*TASK INSTRUCTIONS*: I need the lines below from the one with "Merchants Bank Field" down to the one with "Inclusion (265, 2458)" reproduced exactly, both ends included, and nothing else.

Recorded data
|---|
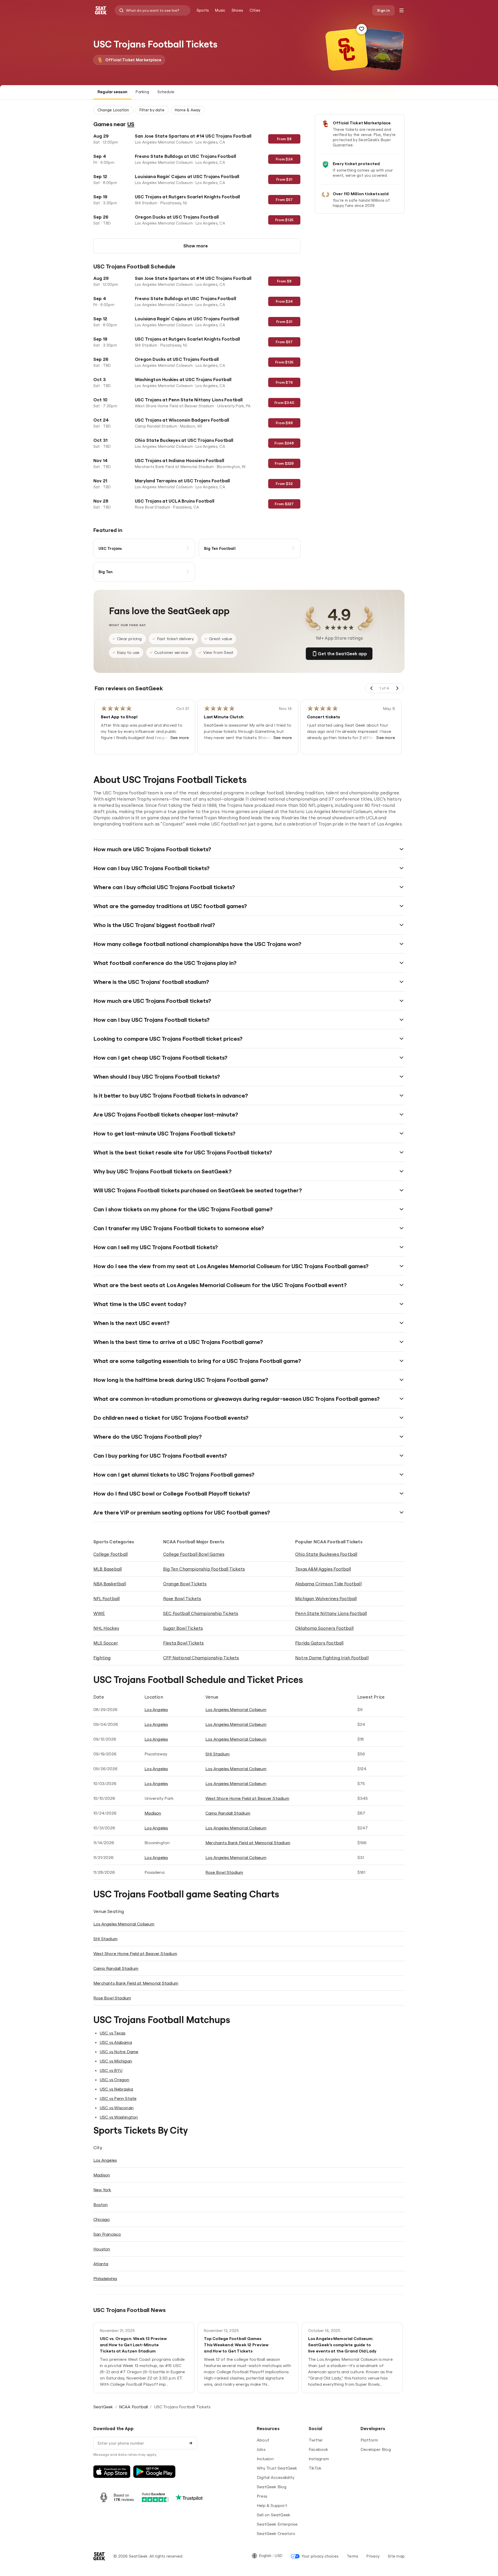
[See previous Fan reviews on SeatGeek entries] (372, 688)
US (130, 124)
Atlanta (100, 2263)
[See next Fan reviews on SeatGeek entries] (397, 688)
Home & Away (187, 109)
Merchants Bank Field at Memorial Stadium (247, 1842)
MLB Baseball (107, 1569)
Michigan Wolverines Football (326, 1598)
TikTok (315, 2468)
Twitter (316, 2440)
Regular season (112, 91)
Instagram (319, 2458)
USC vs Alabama (116, 2042)
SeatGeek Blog (272, 2486)
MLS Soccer (105, 1643)
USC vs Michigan (116, 2061)
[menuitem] (202, 10)
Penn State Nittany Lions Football (331, 1613)
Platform (369, 2440)
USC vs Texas (112, 2033)
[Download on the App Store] (111, 2471)
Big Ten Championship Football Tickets (204, 1569)
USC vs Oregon (114, 2079)
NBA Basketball (109, 1583)
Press (262, 2496)
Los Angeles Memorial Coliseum (235, 1709)
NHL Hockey (106, 1628)
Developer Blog (376, 2449)
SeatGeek (103, 2406)
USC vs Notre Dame (119, 2051)
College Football (110, 1554)
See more (179, 737)
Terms (352, 2556)
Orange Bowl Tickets (185, 1583)
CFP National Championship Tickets (201, 1657)
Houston (101, 2249)
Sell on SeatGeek (273, 2514)
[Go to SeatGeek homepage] (100, 10)
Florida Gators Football (319, 1643)
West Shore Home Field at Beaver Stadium (247, 1798)
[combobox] (152, 10)
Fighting (102, 1657)
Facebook (318, 2449)
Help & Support (272, 2505)
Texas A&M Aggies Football (323, 1569)
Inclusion (265, 2458)
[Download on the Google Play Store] (154, 2471)
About (263, 2440)
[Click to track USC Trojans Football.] (361, 29)
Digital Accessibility (275, 2477)
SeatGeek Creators (276, 2533)
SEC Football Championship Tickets (200, 1613)
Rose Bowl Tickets (182, 1598)
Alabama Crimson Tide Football (328, 1583)
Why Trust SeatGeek (277, 2468)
|---|
*OUTPUT OF THE TASK*:
Merchants Bank Field at Memorial Stadium (247, 1842)
MLB Baseball (107, 1569)
Michigan Wolverines Football (326, 1598)
TikTok (315, 2468)
Twitter (316, 2440)
Regular season (112, 91)
Instagram (319, 2458)
USC vs Alabama (116, 2042)
SeatGeek Blog (272, 2486)
MLS Soccer (105, 1643)
USC vs Michigan (116, 2061)
[menuitem] (202, 10)
Penn State Nittany Lions Football (331, 1613)
Platform (369, 2440)
USC vs Texas (112, 2033)
[Download on the App Store] (111, 2471)
Big Ten Championship Football Tickets (204, 1569)
USC vs Oregon (114, 2079)
NBA Basketball (109, 1583)
Press (262, 2496)
Los Angeles Memorial Coliseum (235, 1709)
NHL Hockey (106, 1628)
Developer Blog (376, 2449)
SeatGeek (103, 2406)
USC vs Notre Dame (119, 2051)
College Football (110, 1554)
See more (179, 737)
Terms (352, 2556)
Orange Bowl Tickets (185, 1583)
CFP National Championship Tickets (201, 1657)
Houston (101, 2249)
Sell on SeatGeek (273, 2514)
[Go to SeatGeek homepage] (100, 10)
Florida Gators Football (319, 1643)
West Shore Home Field at Beaver Stadium (247, 1798)
[combobox] (152, 10)
Fighting (102, 1657)
Facebook (318, 2449)
Help & Support (272, 2505)
Texas A&M Aggies Football (323, 1569)
Inclusion (265, 2458)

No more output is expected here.